O Conselho Pleno da Ordem dos Advogados do Brasil no Espírito Santo (OAB-ES) aprovou, por unanimidade, a realização de um ato de desagravo público contra desembargadora Marise Chamberlain, do Tribunal Regional do Trabalho da 17ª Região (TRT-17).
O ato está marcado para a próxima quarta-feira (22) , às 13h, em frente à sede do tribunal, localizado na Enseada do Suá, em Vitória.
A decisão foi tomada durante uma sessão extraordinária conduzida pelo presidente em exercício da OAB-ES, Carlos Augusto da Motta Leal. Segundo a Ordem, a medida representa uma resposta institucional após manifestações da magistrada durante uma sessão do TRT-17 realizada na última quarta-feira (8).
A reunião também contou com a participação dos ex-presidentes da OAB-ES Homero Mafra e Luiz Antônio de Souza Basílio.
Durante a sessão, Basílio afirmou que as instituições permanecem fortes quando defendem seus princípios “com coragem, equilíbrio, sabedoria e respeito”.
Já Homero Mafra classificou a reunião como “histórica” e elogiou a atuação da presidente da OAB-ES, Erica Neves, durante o episódio. “O ato da desembargadora atingiu não apenas a presidente Erica, mas toda a advocacia”.
O que motivou a decisão?
Segundo a OAB-ES, o pedido de desagravo foi apresentado após a desembargadora fazer críticas e declarações consideradas ofensivas à instituição durante uma sessão do TRT-17.
Na ocasião, a presidente da Ordem, Erica Neves, solicitou o adiamento de um julgamento sobre a reestruturação do tribunal para que a entidade pudesse se manifestar sobre o tema. Durante a sessão, conforme a OAB-ES, a desembargadora fez críticas à Ordem e à magistratura de primeiro grau.

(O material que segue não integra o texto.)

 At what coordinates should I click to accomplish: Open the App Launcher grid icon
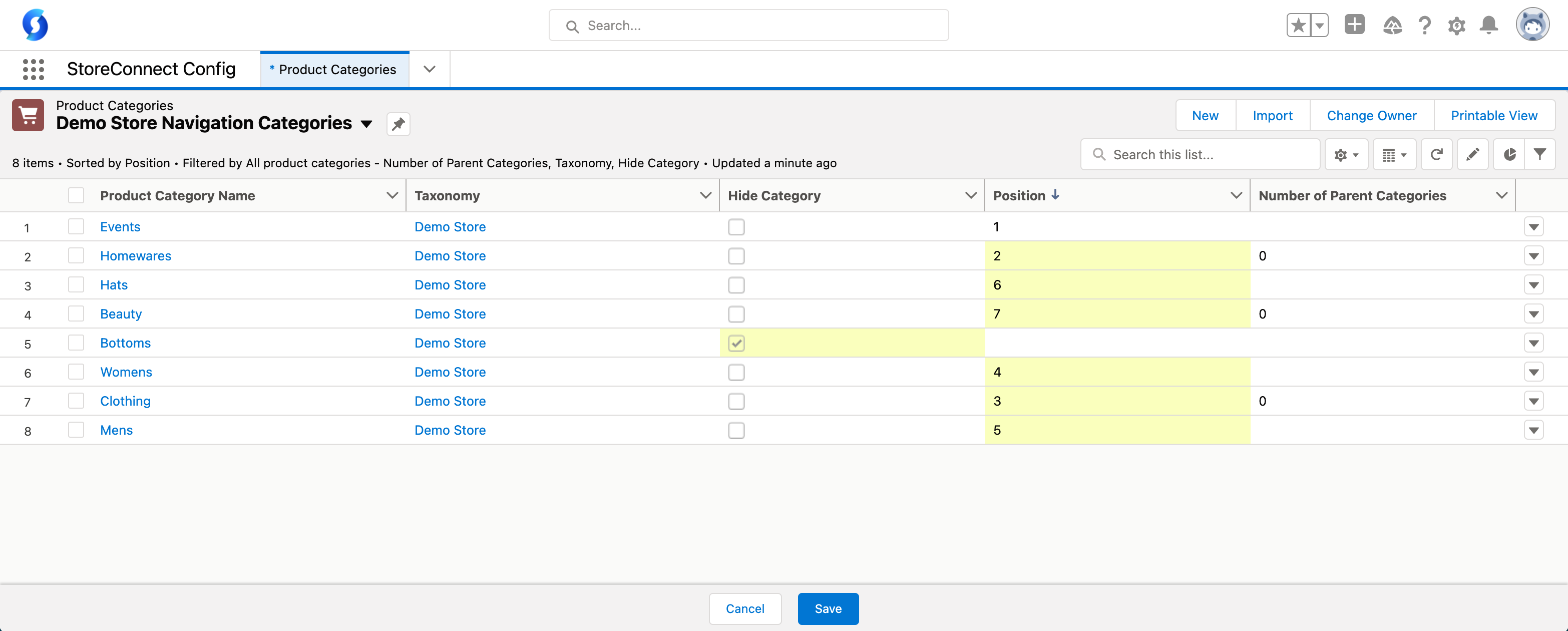click(x=34, y=70)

Ainda de acordo com a entidade, Erica Neves respondeu às declarações em defesa da advocacia e da instituição, afirmando que “ninguém destrata a OAB-ES”.
Constrangimento
O relator do processo no Conselho Pleno, Robson Louzada, afirmou que a situação provocou constrangimento à advocacia capixaba.
Segundo ele, embora a OAB-ES não tivesse sido formalmente convocada para participar da sessão do TRT-17, a entidade deveria ter sido convidada a acompanhar a discussão.

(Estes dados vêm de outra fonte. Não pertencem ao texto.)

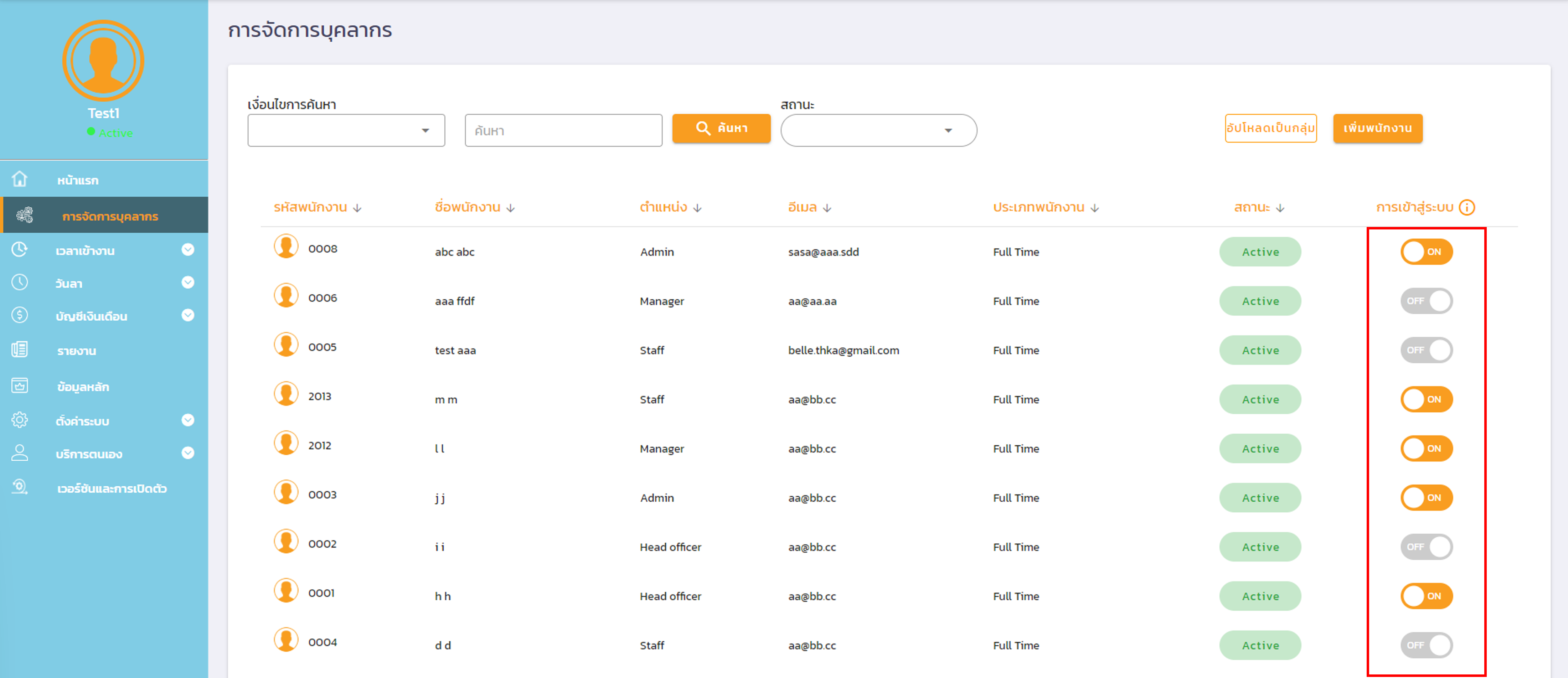Viewport: 1568px width, 678px height.
Task: Open the สถานะ filter dropdown
Action: (x=878, y=131)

Para o conselheiro, a conduta atribuída à desembargadora contrariou princípios de urbanidade, respeito e cordialidade que devem nortear a atuação da magistratura.

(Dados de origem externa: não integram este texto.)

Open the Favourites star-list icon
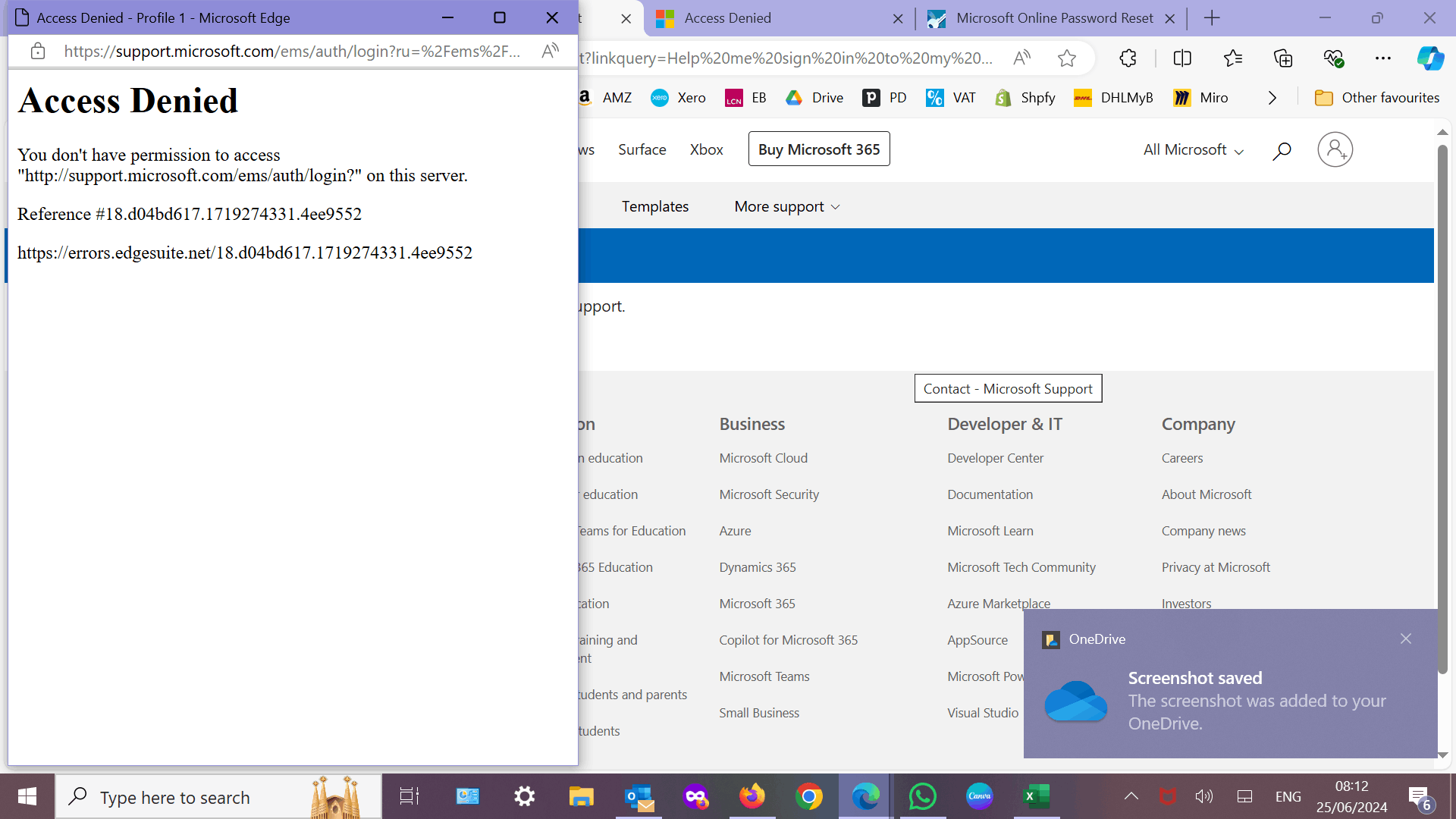(1233, 58)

O presidente em exercício da OAB-ES, Carlos Augusto da Motta Leal, afirmou que a aprovação do desagravo reforça o compromisso da instituição com a defesa das prerrogativas da advocacia e do respeito entre as instituições.
Reclamação ao CNJ
Após o episódio, a OAB-ES informou que protocolou uma reclamação disciplinar no Conselho Nacional de Justiça (CNJ), solicitando o afastamento cautelar da desembargadora até a conclusão de um eventual processo administrativo disciplinar.
Segundo a Ordem dos Advogados do Espírito Santo, horas após o protocolo do pedido, foi divulgada a decisão que determinou o afastamento cautelar da magistrada.
O que diz o TRT-17?
O Tribunal Regional do Trabalho da 17ª Região destacou que,o Regional divulgou Nota Oficial acerca do episódio. E manteve contato com as presidências da Ordem dos Advogados do Brasil e da Associação dos Magistrados da Justiça do Trabalho da 17ª Região (Amatra-17), para preservar a relação de respeito mútuo que sempre pautou a atuação do Tribunal.
O TRT-17 ressalta que reconhece a atuação das instituições essenciais à Justiça, bem como a importância do diálogo permanente com a advocacia, o Ministério Público, a magistratura, os(as) servidores(as) e a sociedade.
Ademais, por determinação do Ministro Mauro Campbell Marques, Corregedor Nacional de Justiça, todas as medidas foram tomadas para cumprimento das determinações exaradas, de forma que a deliberação do Conselho Seccional da Ordem dos Advogados do Brasil – Seção do Espírito Santo consiste num ato interno decisório daquele Conselho, devidamente respeitado por este E. TRT.
A Reportagem entrou em contato, por telefone e por mensagens, com a defesa da desembargadora Marise Chamberlain, mas não obteve retorno até a publicação desta matéria. O texto será atualizado caso haja manifestação.